• Text under study:

== == ==

At his trial, Hastings testified that Lillie Hattery suffered from an injured ankle, which he treated with electrical stimulation.  He claimed that she appeared in good health until the very last moment before she succumbed to what he assumed must have been an internal abnormality such as a diseased heart or some other affliction.  Although the prosecution presented evidence of perjury and intimidation of witnesses on the part of both Hastings and his nurse, along with surgical instruments found in Hastings’ offices that were commonly used for abortion procedures, as well as closed court testimony from a young woman who had recently undergone the criminal operation in Hastings’ care and had almost died, the jury still found Hastings innocent in the death of Lillie Hattery.

Hastings was even able to post bond during the trial, thanks to the generosity of a female admirer, and re-located his Medical Electrician clinic for business down the street in the Hammond Block at 120 1/2 South Spring.  Hastings’ Medical Electrician Clinic’s Grand Opening so provoked a dentist in residence there that the man came to blows with the rental agent, and promptly moved out of the disgraced office building, where, he claimed, no decent woman would now darken a door.

== == ==

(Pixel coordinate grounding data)
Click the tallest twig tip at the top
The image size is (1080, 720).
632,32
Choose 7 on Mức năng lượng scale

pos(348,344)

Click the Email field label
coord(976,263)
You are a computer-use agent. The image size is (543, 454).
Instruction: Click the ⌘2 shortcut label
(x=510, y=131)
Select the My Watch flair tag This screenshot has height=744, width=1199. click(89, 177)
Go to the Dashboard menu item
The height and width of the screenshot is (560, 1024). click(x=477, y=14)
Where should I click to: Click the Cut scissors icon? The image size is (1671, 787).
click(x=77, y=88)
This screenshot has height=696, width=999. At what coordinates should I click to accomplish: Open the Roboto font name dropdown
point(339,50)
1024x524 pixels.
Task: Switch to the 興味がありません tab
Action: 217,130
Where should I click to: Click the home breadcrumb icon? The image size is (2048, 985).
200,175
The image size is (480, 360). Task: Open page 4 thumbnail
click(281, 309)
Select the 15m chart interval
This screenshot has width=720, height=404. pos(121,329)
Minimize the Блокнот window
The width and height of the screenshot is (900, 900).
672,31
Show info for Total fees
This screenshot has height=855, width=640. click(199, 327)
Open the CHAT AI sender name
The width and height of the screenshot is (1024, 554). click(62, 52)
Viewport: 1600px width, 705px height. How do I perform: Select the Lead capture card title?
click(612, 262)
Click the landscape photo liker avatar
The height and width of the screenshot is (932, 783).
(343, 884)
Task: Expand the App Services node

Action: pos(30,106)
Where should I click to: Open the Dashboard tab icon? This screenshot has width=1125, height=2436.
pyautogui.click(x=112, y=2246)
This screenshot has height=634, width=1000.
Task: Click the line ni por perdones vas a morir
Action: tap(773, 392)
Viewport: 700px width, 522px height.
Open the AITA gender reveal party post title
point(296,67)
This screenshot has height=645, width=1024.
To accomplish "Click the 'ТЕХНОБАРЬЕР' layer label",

== == ==

• Work instruction A: Using the passage about Hastings' trial, decide whether each statement agrees with it. Give yes or no for each, along with the words from the passage that settle it. (i) Hastings testified that he treated Lillie Hattery's injured ankle with electrical stimulation. (ii) The jury found Hastings guilty in the death of Lillie Hattery. (iii) A dentist in the Hammond Block moved out after the clinic's Grand Opening.
• Work instruction B: Write the next part of the passage about Hastings' trial, picking up after its final sentence.

• Reply A:
(i) Yes: "Lillie Hattery suffered from an injured ankle, which he treated with electrical stimulation."
(ii) No: "the jury still found Hastings innocent in the death of Lillie Hattery."
(iii) Yes: "promptly moved out of the disgraced office building"

• Reply B:
Spring Street, looking south from First Street 1900-1910
USC Digital Archive

After his acquittal, Hastings married the woman who posted his bond.  In later years she turns up as one of the many sufferers who find miraculous relief at the hands of the great healer, Rama, of the Rama Institute at 305 ½ South Spring Streets, Los Angeles. One can only wonder why Mrs. Hastings’ own husband was unable to heal her deafness with his electrical stimulation.


LA Times Historical Archives

Dr. Calvin S. Hastings was still practicing medicine without a license in 1911 when the state attorney filed a complaint against him during a campaign to shut down so-called “Quack Chink Doctors.”